RUIRU, Kenya — Before last year, Richard Ochieng’, 26, could not recall experiencing racism firsthand. Not while growing up as an orphan in his village near Lake Victoria where everybody was, like him, black.

Not while studying at a university in another part of Kenya. Not until his job search led him to Ruiru, a fast-growing settlement at the edge of the capital, Nairobi, where Mr. Ochieng’ found work at a Chinese motorcycle company that had just expanded to Kenya.

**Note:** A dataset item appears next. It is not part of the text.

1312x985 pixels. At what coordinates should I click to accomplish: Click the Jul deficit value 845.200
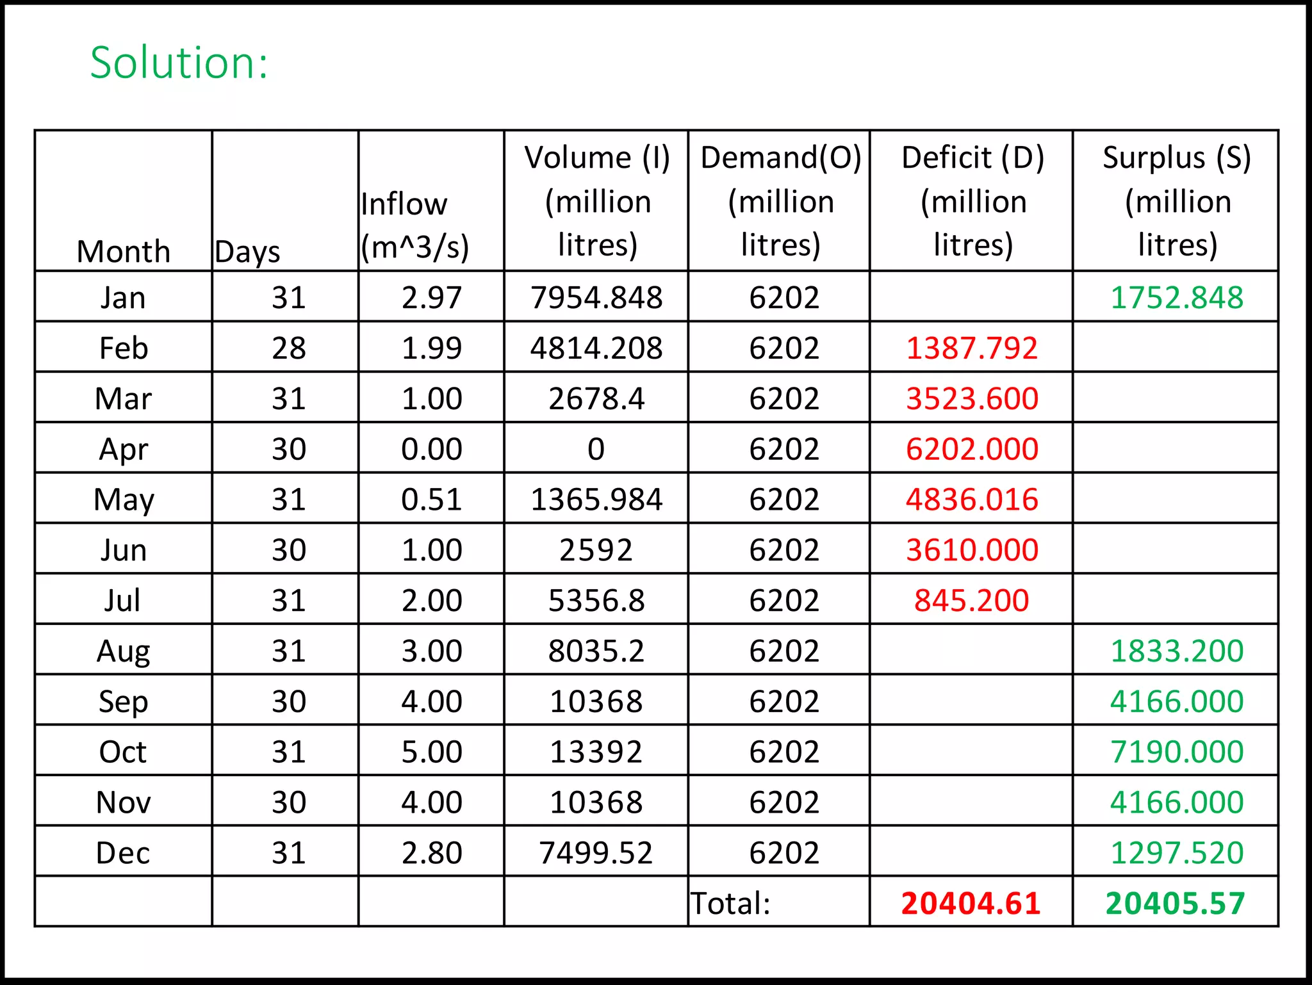[x=972, y=601]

Richard Ochieng’, 26, at his home in Nairobi, Kenya. His Chinese boss called him and other Kenyans monkeys.

Richard Ochieng’, 26, at his home in Nairobi, Kenya. His Chinese boss called him and other Kenyans monkeys.

But then his new boss, a Chinese man his own age, started calling him a monkey. It happened when the two were on a sales trip and spotted a troop of baboons on the roadside, he said.

“‘Your brothers,’” he said his boss exclaimed, urging Mr. Ochieng’ to share some bananas with the primates.



And it happened again, he said, with his boss referring to all Kenyans as primates.

Humiliated and outraged, Mr. Ochieng’ decided to record one of his boss’s rants, catching him declaring that Kenyans were “like a monkey people.”

 

After his cellphone video circulated widely last month (the footage is shown in youtube movie above), the Kenyan authorities swiftly deported the boss back to China. Instead of a tidy resolution, however, the episode has resonated with a growing anxiety in Kenya and set off a broader debate.



As the country embraces China’s expanding presence in the region, many Kenyans wonder whether the nation has unwittingly welcomed an influx of powerful foreigners who are shaping the country’s future — while also bringing racist attitudes with them.

It is a wrenching question for the nation, and one that many Kenyans, especially younger ones, did not expect to be confronting in the 21st century.